Segment Start: SUPPLIED TEXT
Frequently Asked Questions About Osteopathy and Treatment
What should I expect?
• On your first visit a thorough case history relating to your current condition and any relevant previous history will be taken. Questions will also be asked about your general medical health. In the case of a child, extra information relating to development etc. will be asked of the parent or guardian. These questions help us to formulate a diagnosis and plan a treatment program. They will also help us to ascertain suitability of an individual patient to osteopathic treatment.
You will then be examined; this may involve you getting undressed to your underwear. So wear comfortable clothing that you are happy with. The examination will almost certainly require assessment of areas you are not necessarily complaining about but may well be related to the overall mechanical picture. For instance examining your hip, knee and/or feet when you have presented with low back or neck pain.
We will explain what we think the problem is in the form of a provisional diagnosis and the possible origins (this can also help us with any preventative advice). We will also explain how we can help (if we can !) with this problem and offer you some immediate advice, often to relieve pain. Providing it is appropriate we usually provide some treatment on the first appointment. The initial consultation can take up to 45 minutes.
What should I wear/What should I bring?
• You may be asked to remove some clothing so that we can examine and treat you thoroughly. If you would like to bring some shorts to wear rather than be in your underwear, please do so. If possible bring a list of any medication you are taking, x-ray or MRI reports or inform us of any additional relevant information.
Is a doctor`s referral necessary?
• No, you do not have to be referred by your doctor, However if you are using a private health company to pay for the treatment they will have particular conditions and may ask you to consult your GP or specialist first. If you have arranged a consultation with us independently we will generally contact your GP keeping him/her informed of your progress.
Will my health care cover the cost?
• Most health insurance policies cover osteopathic treatment either fully or partially but we advise all prospective patients to check with their provider first as to what is actually covered on individual policies and whether an excess applies. Rohan is a registered provider with AXA PPP and most other major health insurance companies and has been for many years.
Segment End: SUPPLIED TEXT
— WORK ITEM —
Write the next part of the osteopathy treatment FAQ, picking up right after its last sentence. The material that comes next has no connection to the osteopathy FAQ.
Segment Start: DATASET
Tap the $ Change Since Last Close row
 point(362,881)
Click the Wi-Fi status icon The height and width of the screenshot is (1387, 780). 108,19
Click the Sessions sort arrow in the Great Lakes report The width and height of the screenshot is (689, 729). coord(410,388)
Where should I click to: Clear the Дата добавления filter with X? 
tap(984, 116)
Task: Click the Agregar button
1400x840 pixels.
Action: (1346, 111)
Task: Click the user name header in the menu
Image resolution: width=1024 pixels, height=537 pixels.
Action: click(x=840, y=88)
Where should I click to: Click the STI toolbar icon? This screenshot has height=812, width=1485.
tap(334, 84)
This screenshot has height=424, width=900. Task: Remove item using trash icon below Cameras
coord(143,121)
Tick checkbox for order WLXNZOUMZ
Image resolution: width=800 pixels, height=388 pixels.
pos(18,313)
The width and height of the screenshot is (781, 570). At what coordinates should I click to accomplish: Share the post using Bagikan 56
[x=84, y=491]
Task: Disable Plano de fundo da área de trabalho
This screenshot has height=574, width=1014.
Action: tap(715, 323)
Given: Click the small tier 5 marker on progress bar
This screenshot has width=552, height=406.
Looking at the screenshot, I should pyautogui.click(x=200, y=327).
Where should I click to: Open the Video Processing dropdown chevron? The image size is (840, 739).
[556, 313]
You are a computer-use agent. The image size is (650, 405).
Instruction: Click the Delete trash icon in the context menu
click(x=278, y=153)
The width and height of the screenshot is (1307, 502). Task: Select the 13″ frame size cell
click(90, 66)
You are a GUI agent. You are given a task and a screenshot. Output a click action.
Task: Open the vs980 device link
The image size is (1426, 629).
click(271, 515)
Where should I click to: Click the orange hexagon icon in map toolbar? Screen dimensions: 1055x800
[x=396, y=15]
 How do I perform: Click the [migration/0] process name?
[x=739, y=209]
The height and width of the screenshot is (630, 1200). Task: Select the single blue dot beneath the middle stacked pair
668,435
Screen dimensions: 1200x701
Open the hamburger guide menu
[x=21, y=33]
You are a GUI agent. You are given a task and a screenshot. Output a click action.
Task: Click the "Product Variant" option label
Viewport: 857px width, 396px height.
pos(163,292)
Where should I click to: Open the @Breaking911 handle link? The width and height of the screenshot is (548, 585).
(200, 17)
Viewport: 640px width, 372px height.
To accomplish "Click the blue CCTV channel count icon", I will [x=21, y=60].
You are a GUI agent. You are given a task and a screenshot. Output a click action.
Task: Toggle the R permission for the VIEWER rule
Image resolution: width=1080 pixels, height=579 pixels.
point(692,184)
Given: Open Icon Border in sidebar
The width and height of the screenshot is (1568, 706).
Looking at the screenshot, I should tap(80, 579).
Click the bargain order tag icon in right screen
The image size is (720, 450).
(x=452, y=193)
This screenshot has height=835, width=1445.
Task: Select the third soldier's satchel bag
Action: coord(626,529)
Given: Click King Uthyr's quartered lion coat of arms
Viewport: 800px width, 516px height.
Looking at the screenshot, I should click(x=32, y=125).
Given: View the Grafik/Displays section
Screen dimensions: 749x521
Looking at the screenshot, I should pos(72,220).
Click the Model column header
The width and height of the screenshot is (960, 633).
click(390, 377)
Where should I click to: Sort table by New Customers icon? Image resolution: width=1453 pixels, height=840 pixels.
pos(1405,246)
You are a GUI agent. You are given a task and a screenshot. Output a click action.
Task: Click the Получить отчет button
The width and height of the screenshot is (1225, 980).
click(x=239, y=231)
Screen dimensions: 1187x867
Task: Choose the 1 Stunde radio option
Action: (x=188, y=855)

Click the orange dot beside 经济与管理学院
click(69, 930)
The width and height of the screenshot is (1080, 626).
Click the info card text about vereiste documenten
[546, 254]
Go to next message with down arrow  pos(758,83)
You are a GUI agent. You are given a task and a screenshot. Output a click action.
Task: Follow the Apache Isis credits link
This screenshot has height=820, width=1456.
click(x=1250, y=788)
Segment End: DATASET
— EXERCISE ANSWER —
What would happen if I consulted an osteopath with a condition that really required a doctor?
• Osteopaths extensive training and continuing professional development means that we can identify those conditions that may need referral and would make osteopathic treatment inappropriate or unsafe. In those circumstances the osteopath would refer the patient to his or her GP with a letter.
About the treatment?
How much treatment will I need?
• This usually depends on the length of time you have had the problem. The average number of osteopathic treatments patients have is 4-6 although the NICE CG88 guidelines advise patients that 8-10 treatments are often required for certain problems of long-standing duration . Your general health, age and factors relating to stress (osteopaths are well trained in listening to patients and their concerns in a completely confidential manner and this often has a bearing on the presenting symptoms) influence how fast your body will heal and in turn how many treatments you will need. Visits become less often as your spine and body stabilises. But it is important to remember that often each visit will build on the one before (treatment programs are carefully planned).
Patients often opt for maintenance osteopathy or massage (or a mixture of both), beyond the resolution of their initial problem. Prevention is an important facet of osteopathic management and patients will usually be given advice on a wide range of relevant factors such as ergonomics in the work place, exercises to maintain flexibility and other specific measures to suit the individual. A combination of applying as many positives and reducing or eliminating negatives remains a key osteopathic objective to effect the best outcome for the patient.